Imagine an app where you can look at something, say “Buy that,” and just like that, Amazon will get to work shipping it to you. Or imagine being able to say, “Find coffee nearby” and having an app direct you to a coffee shop where your drink is waiting for you, and your credit card has already been billed. Nothing to sign, no card or money to hand over -- just grab your drink and go.
Those things and more could be possible thanks to Google Glass, and they might not even be so far away, says tech pundit Robert Scoble.
Scoble has been wearing Google Glass every day, all day, for the past three months, and while he concedes that for now the device has limited uses, he says Google Glass has given him a glimpse into the future.
“I think everything is going to be `Uber-ized’ in the next 10 years,” Scoble says, referring to the car service where you order a car via an app on your smartphone and in minutes a car arrives at your location, and it’s all billed to your credit card, automatically. “I want everything to work like Uber. It just makes so much sense.”
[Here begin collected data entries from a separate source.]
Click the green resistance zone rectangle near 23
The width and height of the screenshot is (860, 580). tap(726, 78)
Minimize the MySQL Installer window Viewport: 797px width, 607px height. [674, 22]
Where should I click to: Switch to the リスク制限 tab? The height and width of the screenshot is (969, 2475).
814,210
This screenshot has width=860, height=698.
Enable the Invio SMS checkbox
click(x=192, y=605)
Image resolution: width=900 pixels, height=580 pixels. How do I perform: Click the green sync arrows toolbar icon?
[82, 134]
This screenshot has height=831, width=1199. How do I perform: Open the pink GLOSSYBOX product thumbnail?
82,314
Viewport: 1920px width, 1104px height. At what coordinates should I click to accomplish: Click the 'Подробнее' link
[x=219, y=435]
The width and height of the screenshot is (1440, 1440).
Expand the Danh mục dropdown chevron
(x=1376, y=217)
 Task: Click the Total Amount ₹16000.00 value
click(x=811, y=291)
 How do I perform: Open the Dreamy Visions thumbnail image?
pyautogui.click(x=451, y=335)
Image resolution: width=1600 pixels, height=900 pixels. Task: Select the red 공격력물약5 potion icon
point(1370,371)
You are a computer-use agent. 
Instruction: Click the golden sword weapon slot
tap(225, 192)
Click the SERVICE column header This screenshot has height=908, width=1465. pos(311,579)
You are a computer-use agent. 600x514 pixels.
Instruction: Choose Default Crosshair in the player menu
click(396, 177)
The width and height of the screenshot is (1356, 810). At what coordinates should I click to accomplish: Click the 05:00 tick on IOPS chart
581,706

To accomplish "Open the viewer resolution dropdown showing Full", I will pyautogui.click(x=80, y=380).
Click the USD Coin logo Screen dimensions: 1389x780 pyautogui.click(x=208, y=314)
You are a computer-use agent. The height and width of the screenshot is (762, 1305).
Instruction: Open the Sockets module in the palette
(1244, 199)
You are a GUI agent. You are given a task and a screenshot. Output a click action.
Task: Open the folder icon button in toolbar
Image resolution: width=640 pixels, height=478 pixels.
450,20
If Scoble is right, Glass could radically change all kinds of transactions -- and could also have a profound effect on the world of marketing. Instead of having to figure out how to rank high in search results, marketers might need to game Glass and become the coffee shop or sushi place that Google sends people to. Instead of SEO, maybe we’ll talk about GEO – “Glass Engine Optimization.”
Moreover, Google Glass could actually change the nature of what marketing is. If JetBlue shows you where the best parking spots are when you arrive at the airport, is that marketing? The answer is yes, but it’s a new kind of marketing -- one where “marketing” is defined as providing useful, lovable services and keeping customers engaged, rather than buying advertising and pulling people into a “funnel.” We’re talking about inbound marketing on steroids.
Meanwhile, Back in the Real World …
Okay, let’s take a deep breath. All that stuff remains in the future. Google hasn’t even said when Glass will become available to the public, or what it will cost. For now, the gizmo is priced too high (developers pay $1,500 for the Google Glass Explorer edition) and does too little. More important, the current version of Glass still looks too big and dorky to go mainstream.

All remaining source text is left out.